++++ Exercise passage ++++

Customer service in America is shameful. Does anybody want to do a good job anymore or make sure the guy who is actually paying the bills gets proper, courteous, EFFICIENT service?

If satellite Internet and DirecTV/Wild Blue is logistically your last option, consider going back to dialup. It will be significantly less frustrating!

God help this poor installer when he gets there...if he gets there.

Sunday, June 22, 2008

Last Plane To Clarkesville (actually Charlottesville)

This week I made another one of my quick trips across the country. Leaving from Los Angeles on Wednesday to see my sports psychologist, Dr. Bob Rotella, in Charlottesville, Virginia for a day of discussion about putting and how to putt less frequently. Call me crazy if you will - but Dr. Bob is the king. He works with the best golfers in the world including major winners like Trevor Immelman (Master), Padriag Herrington (British Open) and Rocco Mediate (almost beat Tiger at this recent US Open) along with others like Ernie Els, Davis Love and Tom Kite. Oh yeah, and schmuck amateur golfers like me.

My trip from Los Angeles (LAX) to Washington (Dulles) was pretty uneventful until the landing which was in a thunderstorm. The co-pilot (that's who stereotypically lands) put that United Airlines 757 down pretty hard but no harm no fowl right? Well when we landed the plane was met by NO gated agent and the connecting flight on a commuter turbo prop plane was in an entirely different terminal and 11 passengers from LA had no less than 21 minutes to catch our flight.

We all waited patiently as this boat-like vehicle took us from the domestic United terminal to the commuter terminal only to then run like Orenthal J. Simpson in those old Hertz TV ads (I actually think he might have flown in those ads) to the gate to meet a middle-aged woman at the gate.

We all thought that we were in the clear as the door was open and the small plane was waiting. But NOOOOOOO.... This woman wasn't going to let us make the connection as she "closed out" the flight 30 second earlier and she was unwilling to go out and waive at the pilot as she admitted that there were many empty seats on the plane. The 11 of use pleaded with her to let us on the flight as she acted as if she legitimately didn't speak English while the door closed, the props spun up and the plane left for our connection in Charlottesville, Virginia.

++++ Listed entries ++++

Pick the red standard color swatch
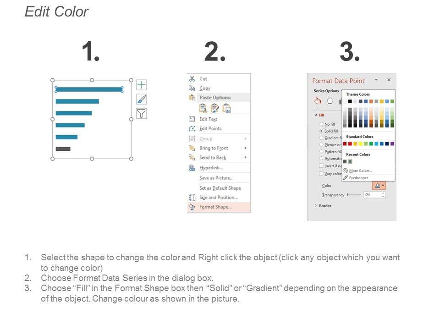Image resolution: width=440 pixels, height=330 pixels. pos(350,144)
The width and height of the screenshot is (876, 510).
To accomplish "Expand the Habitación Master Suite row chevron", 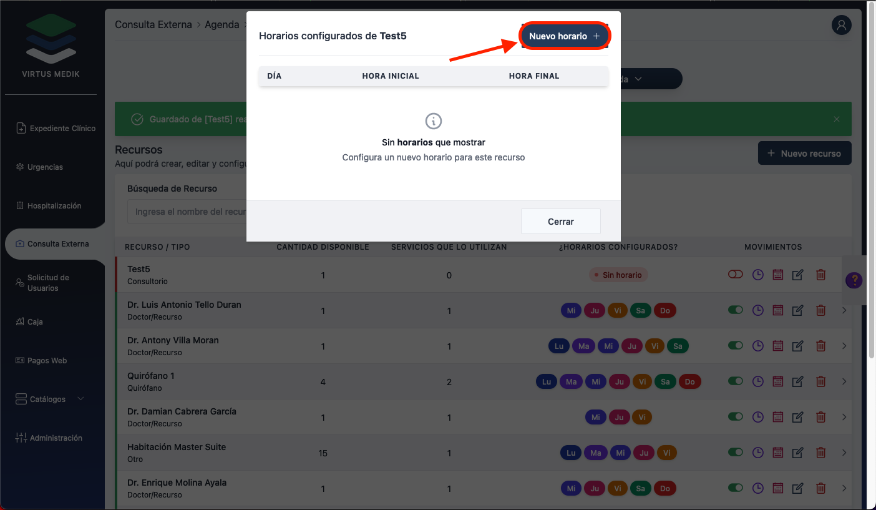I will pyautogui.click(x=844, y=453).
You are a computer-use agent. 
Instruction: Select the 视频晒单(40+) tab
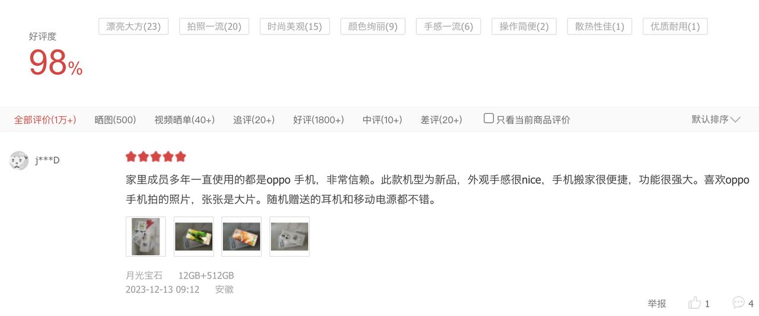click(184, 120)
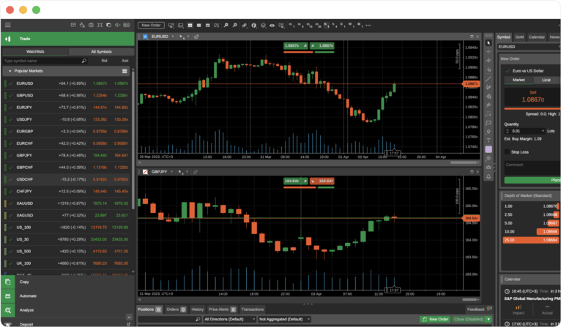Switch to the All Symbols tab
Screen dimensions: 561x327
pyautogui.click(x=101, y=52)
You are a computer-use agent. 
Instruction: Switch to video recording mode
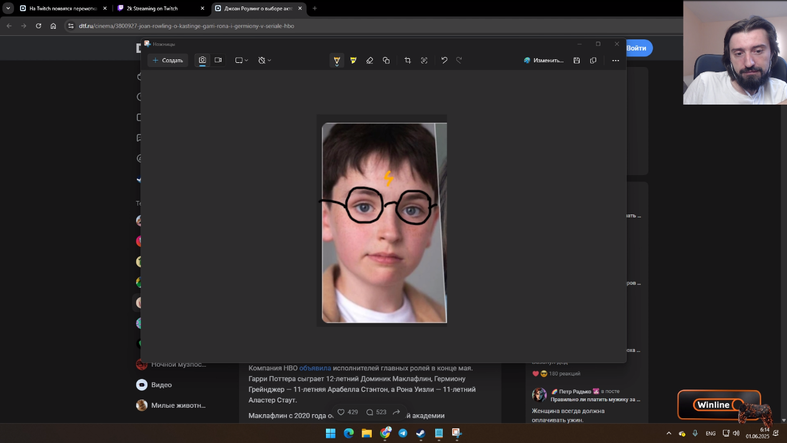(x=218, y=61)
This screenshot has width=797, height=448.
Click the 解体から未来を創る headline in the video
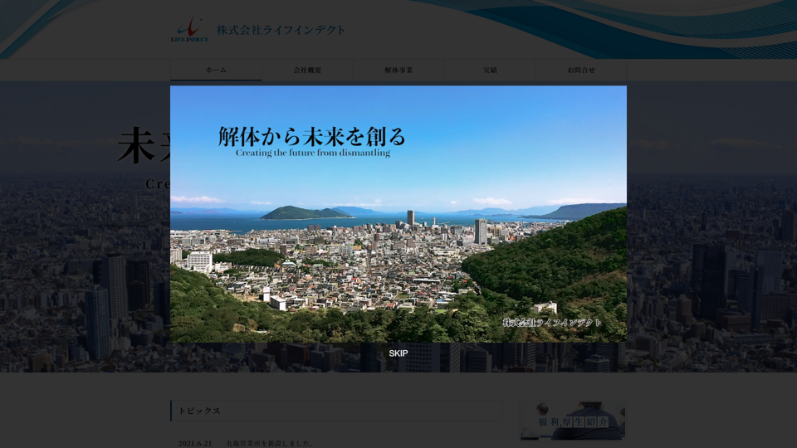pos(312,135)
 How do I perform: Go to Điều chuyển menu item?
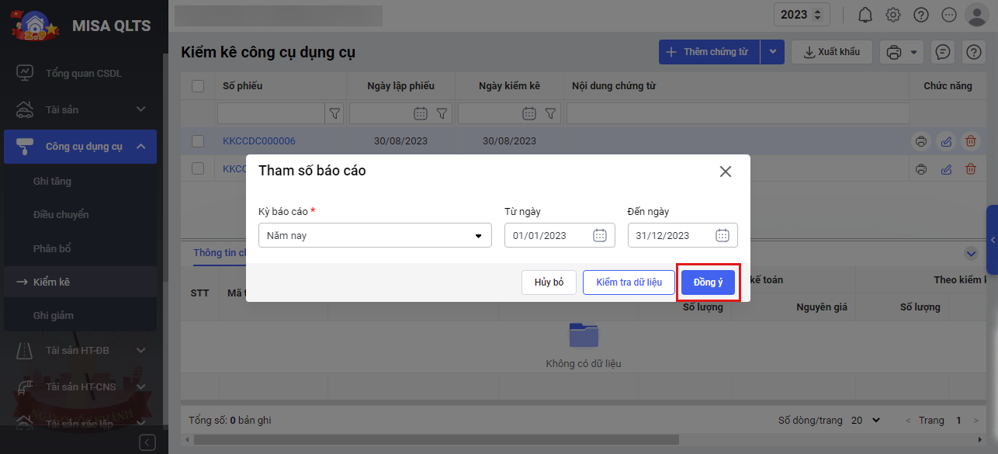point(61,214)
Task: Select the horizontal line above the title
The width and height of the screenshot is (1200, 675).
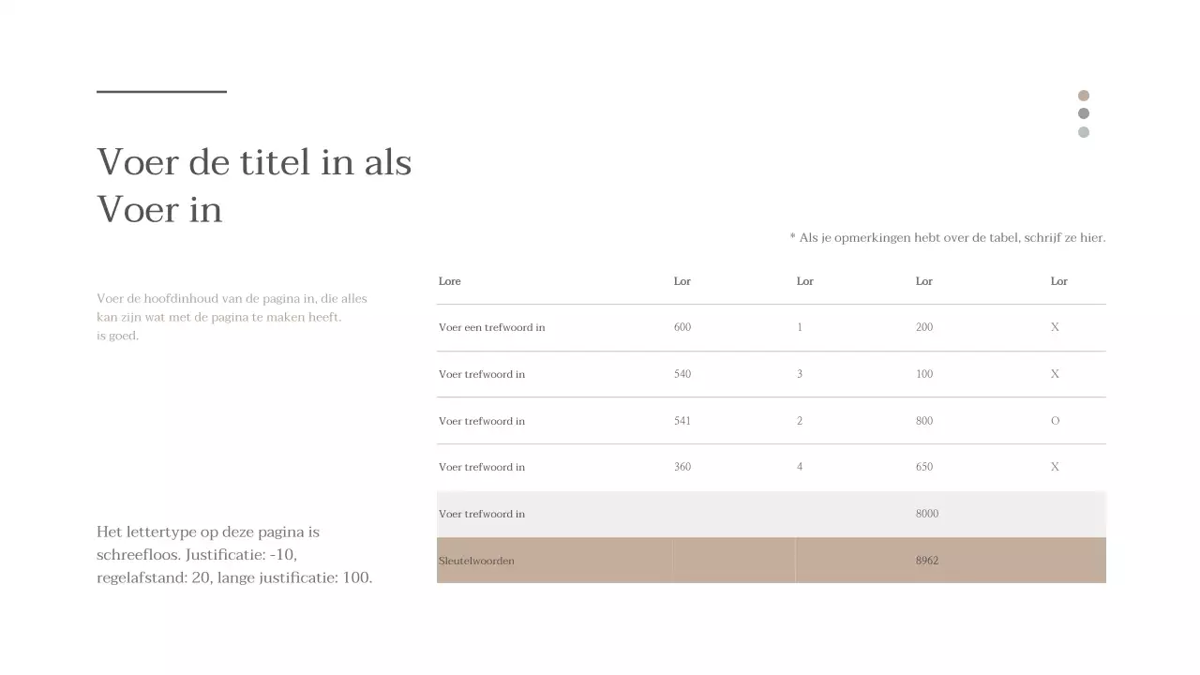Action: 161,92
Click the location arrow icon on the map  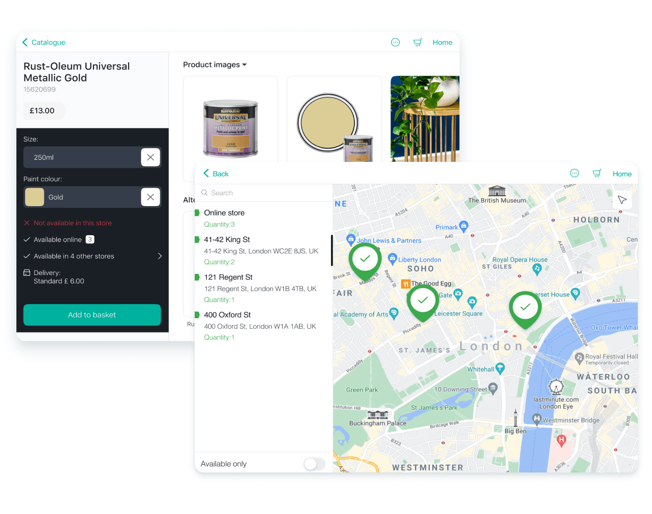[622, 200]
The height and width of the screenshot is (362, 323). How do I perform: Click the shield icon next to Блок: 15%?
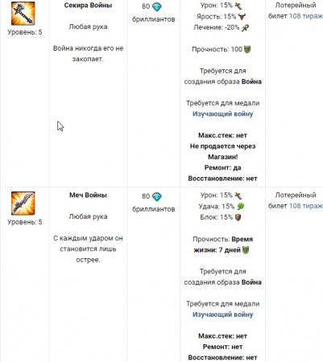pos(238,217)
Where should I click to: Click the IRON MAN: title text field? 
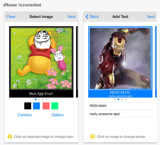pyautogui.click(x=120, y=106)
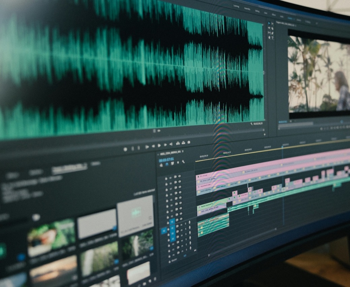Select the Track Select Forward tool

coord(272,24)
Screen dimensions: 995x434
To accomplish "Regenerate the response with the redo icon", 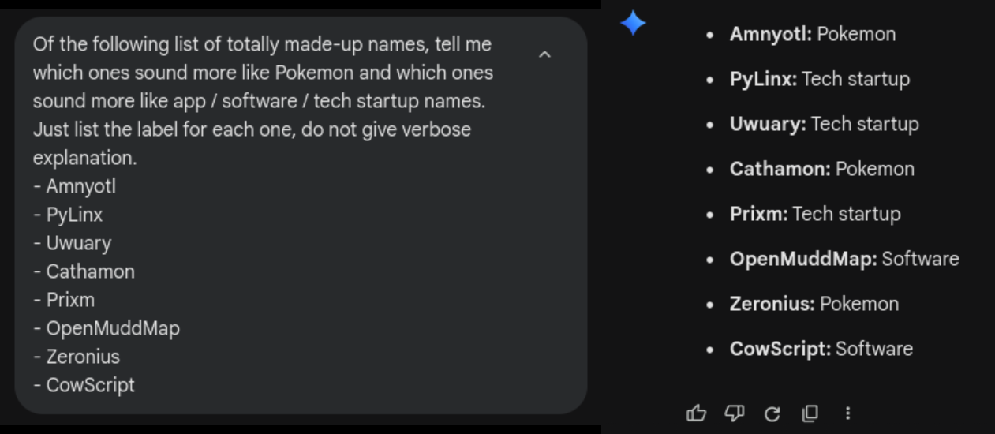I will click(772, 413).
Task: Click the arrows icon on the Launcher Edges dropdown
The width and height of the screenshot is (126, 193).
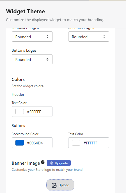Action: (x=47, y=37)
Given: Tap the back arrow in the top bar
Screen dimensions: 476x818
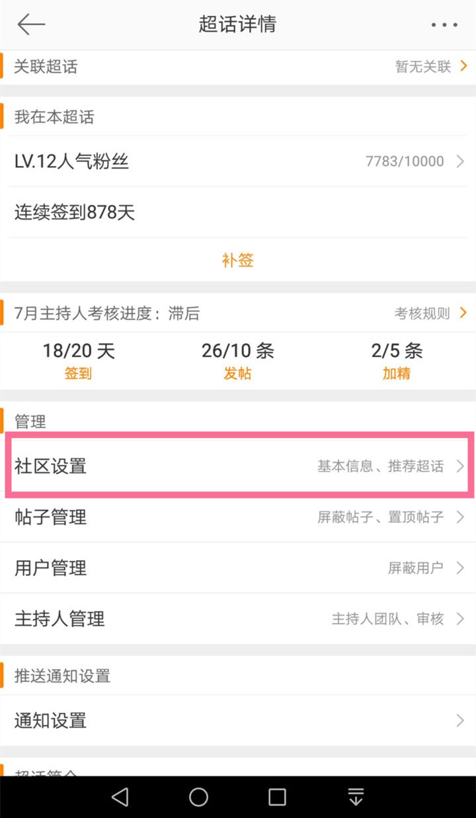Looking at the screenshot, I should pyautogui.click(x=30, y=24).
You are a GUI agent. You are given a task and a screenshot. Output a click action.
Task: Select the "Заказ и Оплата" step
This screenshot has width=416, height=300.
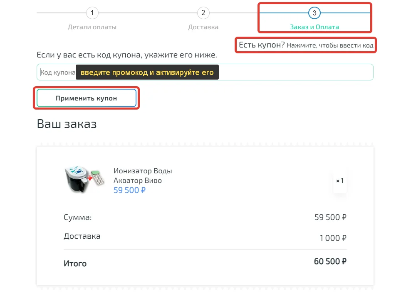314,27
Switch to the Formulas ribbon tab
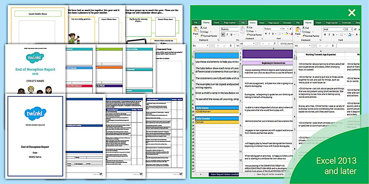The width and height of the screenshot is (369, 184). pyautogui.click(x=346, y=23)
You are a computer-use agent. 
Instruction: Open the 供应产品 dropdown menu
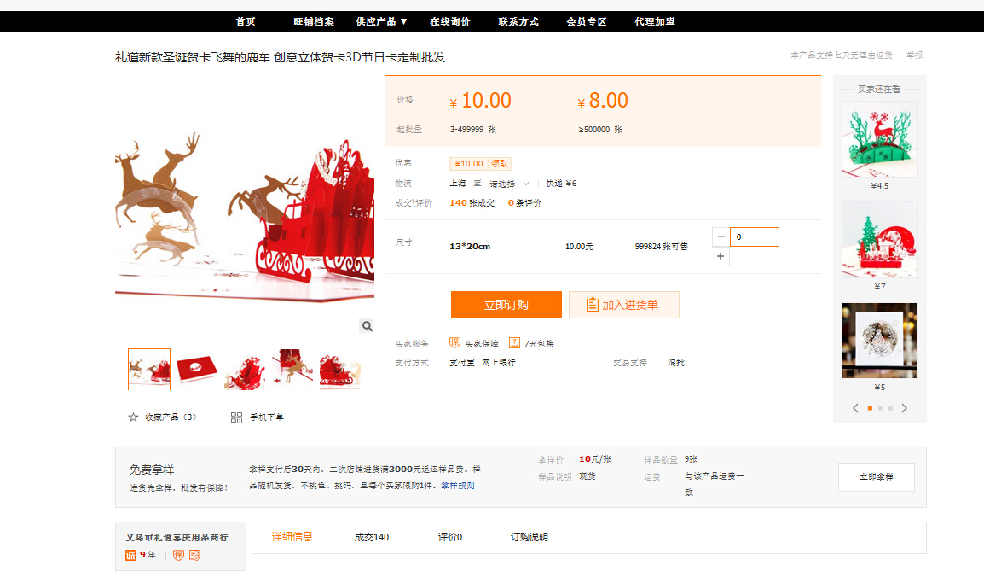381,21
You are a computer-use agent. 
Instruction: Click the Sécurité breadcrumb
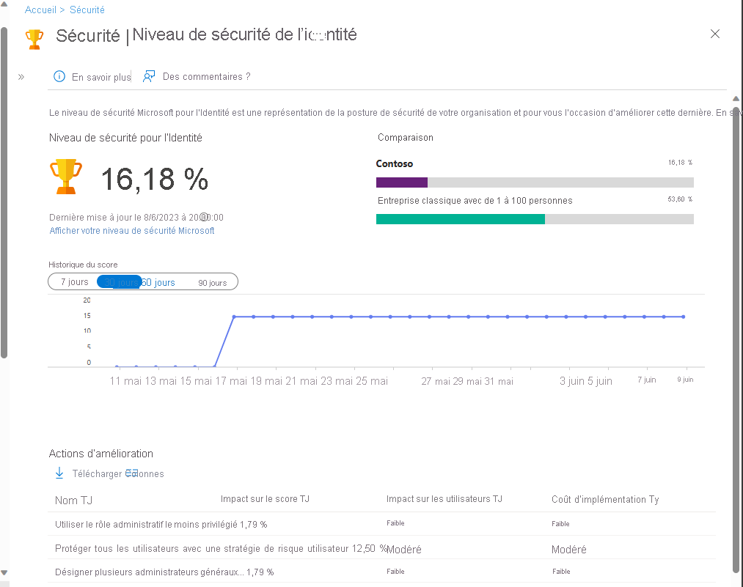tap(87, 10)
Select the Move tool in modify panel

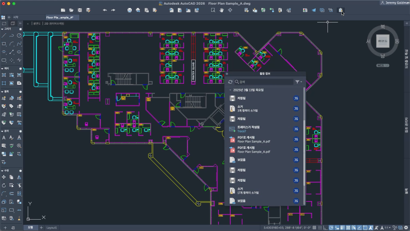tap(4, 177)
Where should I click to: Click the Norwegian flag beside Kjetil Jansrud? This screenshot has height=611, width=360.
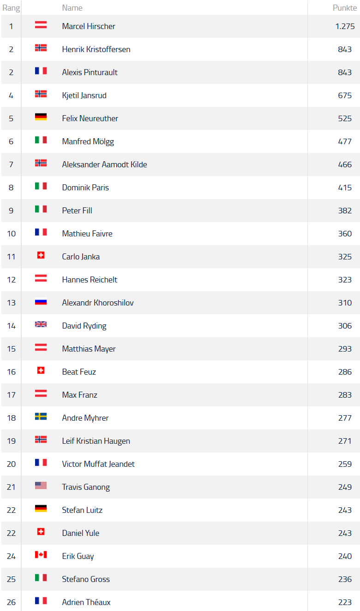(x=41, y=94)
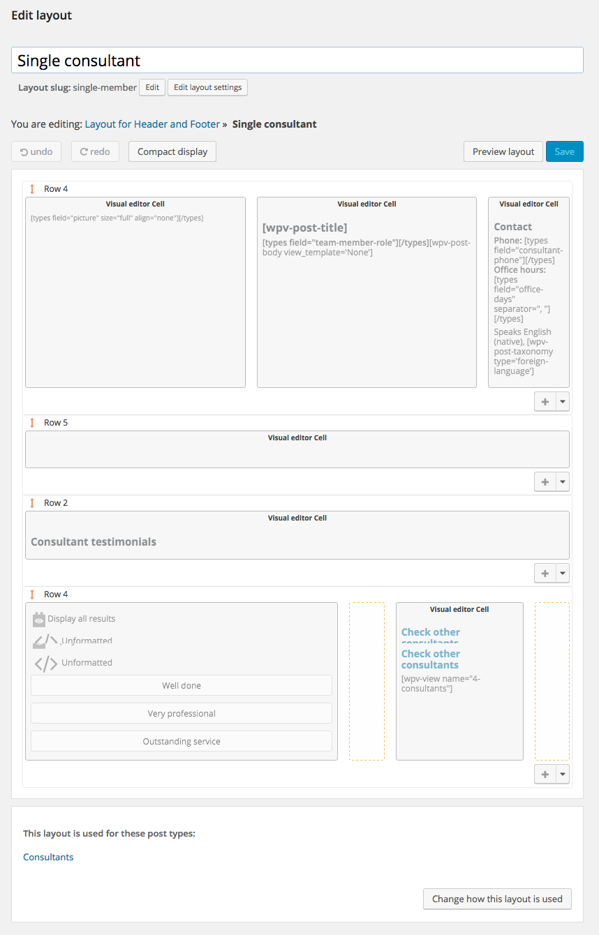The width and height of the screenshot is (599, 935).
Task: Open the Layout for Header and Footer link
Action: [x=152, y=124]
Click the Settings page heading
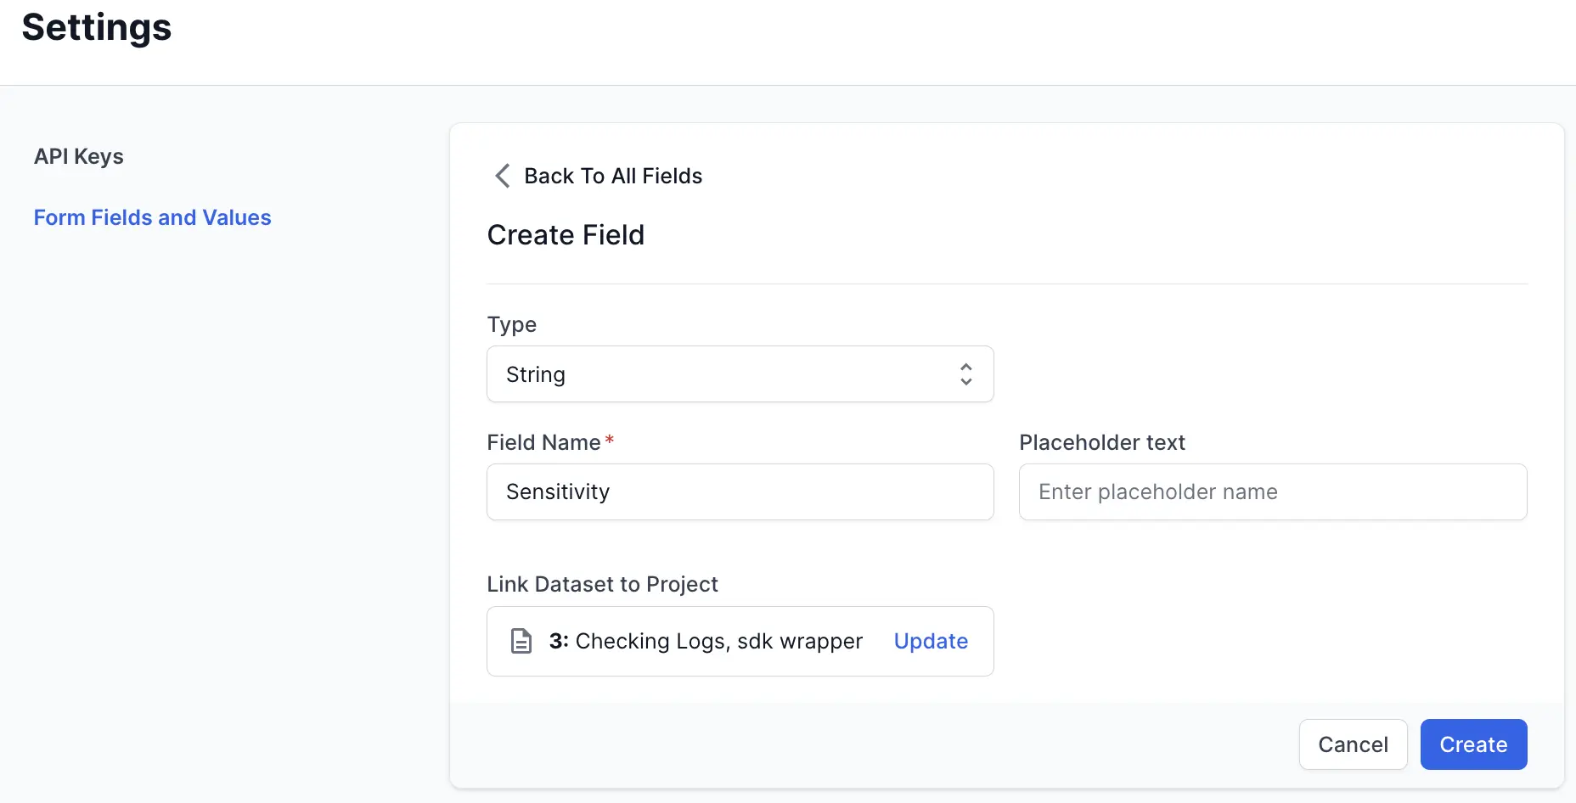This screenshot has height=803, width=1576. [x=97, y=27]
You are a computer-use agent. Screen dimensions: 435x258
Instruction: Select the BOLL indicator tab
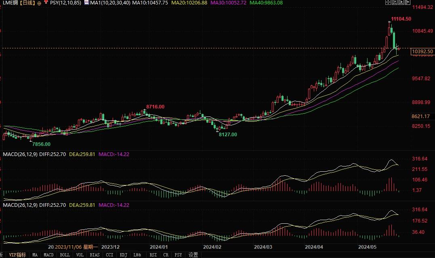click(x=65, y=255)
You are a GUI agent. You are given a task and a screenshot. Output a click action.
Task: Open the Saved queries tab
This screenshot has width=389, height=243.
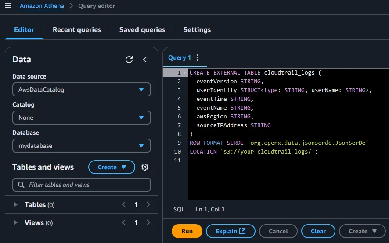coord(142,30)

++++

## Required work
(1) In the travel blog post, whom was the writer going to Charlottesville to see?
(2) Carry on the travel blog post from the point where it stops.

## Exercise results
(1) The writer's sports psychologist, Dr. Bob Rotella.

(2)
Two very easy fixes could have been had assuming the airline cared to not have the 11 of us miss our flight. First, an agent meeting the LA flight could have called the other gate and held the plan an extra 30 seconds. Secondly, the woman at the gate could have done even a modicum of work to simply waive at the pilot who could have reopened the doors and loaded the plane up. The result was a wait of over four additional hours for which I opted to rent a car and drive myself and one of the other passengers 90 miles to our destination. It saved me about an hour with my golf guru which to me was worth the $350 the rental car cost me.

In a world where United Airlines thinks nothing of charging for a checked bag (not for first class but what are they thinking) - its time they look to actually taking care of their passengers more than their bottom line. Charge more for the tickets if you must but don't screw over your most loyal customers.

Saturday, June 21, 2008

Welcome to a blog about the best and worst in customer service

Welcome to The Business of No - a blog about the best and WORST in the world of customer service.

Every been treated like crap at an airport? Ever been given a hotel room overlooking a grave yard? Ever been treated like Julia Roberts shopping on Rodeo Drive? Ever been told NO repeatedly when YOU are the customer? Ever been redirected to India for phone support? Ever been told to "just unplug the unit and the problem will go away?"

And how did it feel?

If you are like me - the crisis of customer service is beyond worrisome. Its an epidemic. And this blog sets out to be a place to talk about good customer service as well as the bad.